The possession having not been offered to her, the complainant is before this Commission seeking refund of the amount paid by her to the OPs alongwith compensation etc.
(2) The complaint has been resisted by the OPs admittedly on the grounds which this Commission has already rejected in several other Consumer Complaints including CC No.3873 of 2017 Abhishek Khanna & Anr. Vs. M/s Ireo Grace Realtech Pvt. Ltd. decided on 28.03.2019 and CC No.1998 of 2016 Subodh Pawar Vs. M/s Ireo Grace Realtech Pvt. Ltd. & connected matters, decided on 24.09.2018 and followed in several other Consumer Complaints decided by this Commission.
(3) Clauses 21.1, 21.3 & 22.1 of the Agreement read as under:
21.1 Notwithstanding anything contained in this Agreement, timely performance by the allottee of its obligations under this Agreement, including without limitation, its obligations to make timely payment of the Sale Consideration, maintenance charges and other deposits and amounts, including any interest, in accordance with this Agreement shall be of essence under this Agreement. If the Allottee neglects, omits, ignores, or fails in the timely performance of its obligations agreed or stipulated herein for any reason whatsoever or acts in any manner contrary to any undertaking assured herein or fails to exercise the options offered by the Company within the stipulated period or to pay in time to the Company any of the installments or other amounts and charges due and payable by the Allottee by respective due dates or in case of default by the Allottee as described in Clause 7.7 herein, the Company shall be entitled to cancel the allotment and terminate this Agreement in the manner described hereunder:
21.1.1 In case any failure or breach committed by the Allottee is incapable of rectification or is in the opinion of the Company unlikely to be rectified by the Allottee or where the Allottee is a repetitive defaulter or such failure or default is continuing despite the Allottee being given an opportunity to rectify the same, then this Agreement may be cancelled by the Company with immediate effect as its sole option by written notice ("Notice of Termination") to the Allottee intimating to the Allottee the decision of the Company to terminate the Agreement and the grounds on which such action has been taken.

▶ PROMPT 1:
Based on the complaint excerpt, why is the complainant before the Commission, and what is she asking for? Answer in one to three sentences.
The rows that come next have no connection to the complaint excerpt.

▶ DATA FOR PROCESSING:
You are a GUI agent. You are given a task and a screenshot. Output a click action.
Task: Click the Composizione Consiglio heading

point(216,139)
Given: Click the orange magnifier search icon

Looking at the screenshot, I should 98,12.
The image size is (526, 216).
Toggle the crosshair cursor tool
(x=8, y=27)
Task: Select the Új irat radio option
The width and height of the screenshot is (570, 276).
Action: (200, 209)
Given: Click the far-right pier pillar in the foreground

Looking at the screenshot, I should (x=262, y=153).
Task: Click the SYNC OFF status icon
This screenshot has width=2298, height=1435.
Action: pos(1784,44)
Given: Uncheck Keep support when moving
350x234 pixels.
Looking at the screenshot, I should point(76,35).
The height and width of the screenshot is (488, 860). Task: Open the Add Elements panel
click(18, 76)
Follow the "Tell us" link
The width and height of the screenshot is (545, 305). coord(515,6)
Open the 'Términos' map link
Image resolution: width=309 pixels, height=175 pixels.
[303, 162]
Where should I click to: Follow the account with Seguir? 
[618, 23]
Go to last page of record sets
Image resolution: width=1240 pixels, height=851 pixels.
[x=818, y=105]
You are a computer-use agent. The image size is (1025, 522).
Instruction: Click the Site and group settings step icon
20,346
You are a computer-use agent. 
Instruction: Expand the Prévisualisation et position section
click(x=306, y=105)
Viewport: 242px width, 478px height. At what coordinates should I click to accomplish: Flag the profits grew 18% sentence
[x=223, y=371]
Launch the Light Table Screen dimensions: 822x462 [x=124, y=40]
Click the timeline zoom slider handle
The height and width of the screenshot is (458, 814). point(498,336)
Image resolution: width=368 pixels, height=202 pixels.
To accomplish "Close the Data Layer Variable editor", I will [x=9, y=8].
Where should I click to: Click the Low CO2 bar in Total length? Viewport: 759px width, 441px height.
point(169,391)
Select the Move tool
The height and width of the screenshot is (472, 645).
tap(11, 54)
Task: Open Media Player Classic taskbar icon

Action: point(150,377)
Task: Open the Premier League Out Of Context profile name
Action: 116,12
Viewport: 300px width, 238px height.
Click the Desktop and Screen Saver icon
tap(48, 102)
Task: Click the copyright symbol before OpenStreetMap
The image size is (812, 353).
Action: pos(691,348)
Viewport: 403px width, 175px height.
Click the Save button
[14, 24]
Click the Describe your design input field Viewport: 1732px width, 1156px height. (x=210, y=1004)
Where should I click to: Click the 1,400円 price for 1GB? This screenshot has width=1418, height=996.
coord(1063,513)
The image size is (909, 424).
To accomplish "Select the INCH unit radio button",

▶ PROMPT 2:
Take the rows from the line containing "Viewport: 403px width, 175px height." down to the end of the rows, and write out only those lines with "button" replaced by "control" and nothing else changed.

▶ FULL ANSWER 1:
The complainant is before the Commission because possession was never offered to her. She is seeking a refund of the amount she paid to the OPs, along with compensation.

▶ FULL ANSWER 2:
Viewport: 403px width, 175px height.
Click the Save control
[14, 24]
Click the Describe your design input field Viewport: 1732px width, 1156px height. (x=210, y=1004)
Where should I click to: Click the 1,400円 price for 1GB? This screenshot has width=1418, height=996.
coord(1063,513)
The image size is (909, 424).
To accomplish "Select the INCH unit radio control",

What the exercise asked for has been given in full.